State v. David M. Hahn, 2000 WI 118, 238 Wis. 2d 889, 618 N.W.2d 528, clarified on reconsideration, 2001 WI 6, on certification
For Hahn: Steven G. Bauer
Issue: “(W)hether the U.S. Constitution requires that an offender be permitted during an enhanced sentence proceeding predicated on a prior conviction to challenge the prior conviction as unconstitutional because the conviction was allegedly based on a guilty plea that was not knowing, intelligent, and voluntary.” ¶3.
Holding:
¶4. We conclude that an offender does not have a federal constitutional right to use the enhanced sentence proceeding predicated on a prior state conviction as the forum in which to challenge the prior conviction, except when the offender alleges that a violation of the constitutional right to a lawyer occurred in the prior state conviction. We further conclude, as a matter of judicial administration, that an offender may not use the enhanced sentence proceeding predicated on a prior conviction as the forum in which to challenge the prior conviction, except when the offender alleges that a violation of the constitutional right to a lawyer occurred in the prior state conviction. Because the defendant in the present case does not allege that a violation of his constitutional right to a lawyer occurred in the prior conviction, he may not challenge his 1994 conviction during this 1997 persistent repeater proceeding.

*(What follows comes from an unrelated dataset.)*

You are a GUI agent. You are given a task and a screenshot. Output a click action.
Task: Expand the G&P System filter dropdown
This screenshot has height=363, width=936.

The court previously held that a prior conviction alleged as a sentencing enhancer could be challenged during the sentencing proceeding, as based on an unknowing, involuntary guilty plea; challenged, that is, without much restriction as to the nature of the asserted constitutional infirmity of the enhancer. State v. Baker, 169 Wis. 2d 49, 485 N.W.2d 237 (1992). The court now limits Baker, on the strength of Custis v. United States, 511 U.S. 485 (1994), to claims that the prior conviction was obtained through denial of the right to assistance of counsel (not, it should be stressed, denial of effective assistance, but denial of counsel altogether), ¶17:
Accordingly, we conclude that Baker should be limited to adhere to Custis: In an enhanced sentence proceeding predicated on a prior conviction, the U.S. Constitution requires a trial court to consider an offender’s allegations that the prior conviction is invalid only when the challenge to the prior conviction is based on the denial of the offender’s constitutional right to a lawyer.
This new limitation may substantially alter present sentencing procedure by eliminating almost all attacks on enhancement, though the decision is carefully limited to attacks in the present sentencing proceeding (as clarified on reconsideration):
¶28 these administrative considerations may weigh differently in different cases, we conclude that considerations of judicial administration favor a bright-line rule that applies to all cases. We therefore hold that a circuit court may not determine the validity of a prior conviction during an enhanced sentence proceeding predicated on the prior conviction unless the offender alleges that a violation of the constitutional right to a lawyer occurred in the prior conviction. Instead, the offender may use whatever means available under state law to challenge the validity of a prior conviction on other grounds in a forum other than the enhanced sentence proceeding. If successful, the offender may seek to reopen the enhanced sentence. If the offender has no means available under state law to challenge the prior conviction on the merits, because, for example, the courts never reached the merits of this challenge under State v. Escalona-Naranjo, 185 Wis. 2d 168, 517 N.W.2d 157 (1994), or the offender is no longer in custody on the prior conviction, the offender may nevertheless seek to reopen the enhanced sentence. We do not address the appropriate disposition of any such application.
The U.S. Supreme Court subsequently held that habeas can’t be sued to support attack on an expired prior even if used to enhance the current sentence. Daniels v. U.S.;Lackawanna Co. D.A. v. Coss. Though the reconsideration clarification supports a more generous view of the right to proceed with a collateral attack under Wisconsin versus federal law, a somewhat casual explanatory aside in a more recent case also suggests otherwise. State v. Lawrence P. Peters, 2001 WI 74 ¶16, 244 Wis. 2d 470, 628 N.W.2d 797: “That is, a defendant may directly rather than collaterally challenge a prior conviction used to enhance a subsequent sentence, and if successful, apply to the court to have the enhanced sentence adjusted.”